### Exercise brief
Pull each line holding "will" out of the entries below.

### Exercise materials

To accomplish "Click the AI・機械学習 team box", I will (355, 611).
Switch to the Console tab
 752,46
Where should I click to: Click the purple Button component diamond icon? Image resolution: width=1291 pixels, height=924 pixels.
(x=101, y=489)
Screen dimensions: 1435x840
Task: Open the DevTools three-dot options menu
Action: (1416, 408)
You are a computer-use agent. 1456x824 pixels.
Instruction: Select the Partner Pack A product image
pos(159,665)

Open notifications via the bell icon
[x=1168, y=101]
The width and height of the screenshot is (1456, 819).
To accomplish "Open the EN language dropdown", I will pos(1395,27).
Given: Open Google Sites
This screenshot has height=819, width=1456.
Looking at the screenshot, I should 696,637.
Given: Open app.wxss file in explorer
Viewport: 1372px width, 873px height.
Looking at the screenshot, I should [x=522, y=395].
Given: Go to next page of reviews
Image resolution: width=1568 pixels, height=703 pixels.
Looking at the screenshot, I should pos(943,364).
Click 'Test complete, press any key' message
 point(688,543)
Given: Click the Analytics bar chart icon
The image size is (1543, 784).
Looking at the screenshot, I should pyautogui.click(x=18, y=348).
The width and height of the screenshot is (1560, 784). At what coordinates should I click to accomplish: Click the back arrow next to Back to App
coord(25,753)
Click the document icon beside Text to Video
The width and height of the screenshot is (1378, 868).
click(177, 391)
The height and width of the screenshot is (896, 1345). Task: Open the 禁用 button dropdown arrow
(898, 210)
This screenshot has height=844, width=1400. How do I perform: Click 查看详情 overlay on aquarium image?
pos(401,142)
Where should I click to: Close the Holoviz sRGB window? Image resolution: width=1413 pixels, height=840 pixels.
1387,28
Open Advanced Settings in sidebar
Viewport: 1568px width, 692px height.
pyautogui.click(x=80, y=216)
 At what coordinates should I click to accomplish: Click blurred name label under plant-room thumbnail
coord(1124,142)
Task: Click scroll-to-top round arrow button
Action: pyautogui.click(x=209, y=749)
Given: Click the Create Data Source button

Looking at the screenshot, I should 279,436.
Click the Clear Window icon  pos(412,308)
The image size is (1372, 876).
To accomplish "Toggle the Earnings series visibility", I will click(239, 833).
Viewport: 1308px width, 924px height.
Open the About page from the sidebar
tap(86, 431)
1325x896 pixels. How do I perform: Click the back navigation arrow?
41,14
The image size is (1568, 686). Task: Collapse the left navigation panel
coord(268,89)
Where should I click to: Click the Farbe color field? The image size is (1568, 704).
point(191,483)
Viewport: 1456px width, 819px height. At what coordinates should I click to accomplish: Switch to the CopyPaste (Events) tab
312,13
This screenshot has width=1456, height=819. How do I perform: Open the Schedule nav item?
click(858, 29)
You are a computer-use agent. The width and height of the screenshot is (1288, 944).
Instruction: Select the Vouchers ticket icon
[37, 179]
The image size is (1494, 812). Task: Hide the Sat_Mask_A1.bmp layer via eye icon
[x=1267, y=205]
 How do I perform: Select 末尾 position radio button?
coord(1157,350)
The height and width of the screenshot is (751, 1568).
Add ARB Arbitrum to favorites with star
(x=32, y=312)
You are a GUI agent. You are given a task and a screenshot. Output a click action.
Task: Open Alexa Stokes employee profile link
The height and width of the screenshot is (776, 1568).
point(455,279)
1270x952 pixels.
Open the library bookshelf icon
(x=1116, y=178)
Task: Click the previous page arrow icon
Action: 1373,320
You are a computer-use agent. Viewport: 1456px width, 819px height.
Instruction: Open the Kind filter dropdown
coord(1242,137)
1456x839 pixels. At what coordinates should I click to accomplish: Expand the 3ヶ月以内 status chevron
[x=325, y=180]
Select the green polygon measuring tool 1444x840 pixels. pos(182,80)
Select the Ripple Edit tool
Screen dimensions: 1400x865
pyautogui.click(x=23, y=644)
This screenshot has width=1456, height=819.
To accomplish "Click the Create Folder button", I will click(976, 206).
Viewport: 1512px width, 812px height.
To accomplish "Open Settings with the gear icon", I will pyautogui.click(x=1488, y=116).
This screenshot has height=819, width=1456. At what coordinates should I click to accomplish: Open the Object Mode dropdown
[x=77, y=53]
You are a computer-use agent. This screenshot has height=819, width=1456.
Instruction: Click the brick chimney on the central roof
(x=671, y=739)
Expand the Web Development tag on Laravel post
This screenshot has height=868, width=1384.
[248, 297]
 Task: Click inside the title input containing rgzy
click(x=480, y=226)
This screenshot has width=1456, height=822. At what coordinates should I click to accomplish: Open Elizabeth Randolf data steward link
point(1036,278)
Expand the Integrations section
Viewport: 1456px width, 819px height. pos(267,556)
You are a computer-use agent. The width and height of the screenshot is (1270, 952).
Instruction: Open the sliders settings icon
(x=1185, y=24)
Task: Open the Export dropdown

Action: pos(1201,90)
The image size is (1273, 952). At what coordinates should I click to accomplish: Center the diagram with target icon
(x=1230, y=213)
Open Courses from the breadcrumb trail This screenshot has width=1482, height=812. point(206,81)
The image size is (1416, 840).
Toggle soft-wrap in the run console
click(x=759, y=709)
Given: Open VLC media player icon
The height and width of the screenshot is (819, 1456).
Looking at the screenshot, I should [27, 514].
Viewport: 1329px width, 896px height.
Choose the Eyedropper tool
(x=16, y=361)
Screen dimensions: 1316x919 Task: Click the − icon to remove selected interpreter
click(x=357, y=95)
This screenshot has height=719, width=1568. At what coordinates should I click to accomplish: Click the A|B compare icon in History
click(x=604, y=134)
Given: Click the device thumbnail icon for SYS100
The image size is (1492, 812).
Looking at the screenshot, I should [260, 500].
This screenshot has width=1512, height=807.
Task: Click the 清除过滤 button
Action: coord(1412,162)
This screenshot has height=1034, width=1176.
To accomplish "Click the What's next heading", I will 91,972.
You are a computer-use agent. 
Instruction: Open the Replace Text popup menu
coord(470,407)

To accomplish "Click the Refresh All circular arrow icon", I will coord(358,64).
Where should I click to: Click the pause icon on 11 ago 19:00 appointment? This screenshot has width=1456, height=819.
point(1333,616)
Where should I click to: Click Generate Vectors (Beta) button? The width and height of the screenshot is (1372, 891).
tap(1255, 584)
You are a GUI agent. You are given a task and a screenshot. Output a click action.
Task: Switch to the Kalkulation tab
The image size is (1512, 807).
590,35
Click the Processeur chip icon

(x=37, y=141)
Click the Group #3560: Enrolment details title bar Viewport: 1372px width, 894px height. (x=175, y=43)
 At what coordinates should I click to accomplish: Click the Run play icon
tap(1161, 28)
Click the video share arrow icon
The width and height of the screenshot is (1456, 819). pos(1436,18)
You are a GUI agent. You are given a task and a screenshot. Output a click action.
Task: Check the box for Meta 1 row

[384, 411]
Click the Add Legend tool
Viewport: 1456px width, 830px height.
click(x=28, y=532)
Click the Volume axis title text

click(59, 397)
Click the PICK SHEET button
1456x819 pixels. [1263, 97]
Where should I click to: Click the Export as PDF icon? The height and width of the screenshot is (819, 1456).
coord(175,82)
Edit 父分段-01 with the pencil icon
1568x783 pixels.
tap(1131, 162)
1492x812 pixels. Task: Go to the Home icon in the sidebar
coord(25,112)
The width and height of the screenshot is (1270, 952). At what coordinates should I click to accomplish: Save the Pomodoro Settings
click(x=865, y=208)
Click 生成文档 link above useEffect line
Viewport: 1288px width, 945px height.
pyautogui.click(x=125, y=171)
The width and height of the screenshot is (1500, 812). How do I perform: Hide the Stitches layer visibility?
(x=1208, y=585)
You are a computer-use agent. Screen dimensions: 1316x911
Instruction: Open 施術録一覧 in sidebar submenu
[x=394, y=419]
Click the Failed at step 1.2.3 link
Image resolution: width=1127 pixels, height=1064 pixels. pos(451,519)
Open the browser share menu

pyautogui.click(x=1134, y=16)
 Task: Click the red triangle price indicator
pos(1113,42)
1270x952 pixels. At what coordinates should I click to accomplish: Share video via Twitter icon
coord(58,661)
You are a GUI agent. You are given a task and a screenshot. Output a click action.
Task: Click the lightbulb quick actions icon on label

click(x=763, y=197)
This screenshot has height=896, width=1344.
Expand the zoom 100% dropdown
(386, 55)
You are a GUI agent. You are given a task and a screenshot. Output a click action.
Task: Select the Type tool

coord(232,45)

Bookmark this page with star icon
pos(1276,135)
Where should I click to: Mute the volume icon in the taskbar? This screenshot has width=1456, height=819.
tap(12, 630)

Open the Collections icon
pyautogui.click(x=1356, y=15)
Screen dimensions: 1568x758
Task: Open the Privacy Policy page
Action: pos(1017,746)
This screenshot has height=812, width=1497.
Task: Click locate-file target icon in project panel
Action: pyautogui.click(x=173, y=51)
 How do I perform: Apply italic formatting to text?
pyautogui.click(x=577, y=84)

### Exercise solution
To accomplish "Click the AI・機械学習 team box", I will (355, 611).
To accomplish "Open the EN language dropdown", I will pos(1395,27).
To accomplish "Toggle the Earnings series visibility", I will click(239, 833).
To accomplish "Click the Create Folder button", I will click(976, 206).
To accomplish "Open Settings with the gear icon", I will pyautogui.click(x=1488, y=116).
To accomplish "Click the What's next heading", I will 91,972.
To accomplish "Click the Refresh All circular arrow icon", I will coord(358,64).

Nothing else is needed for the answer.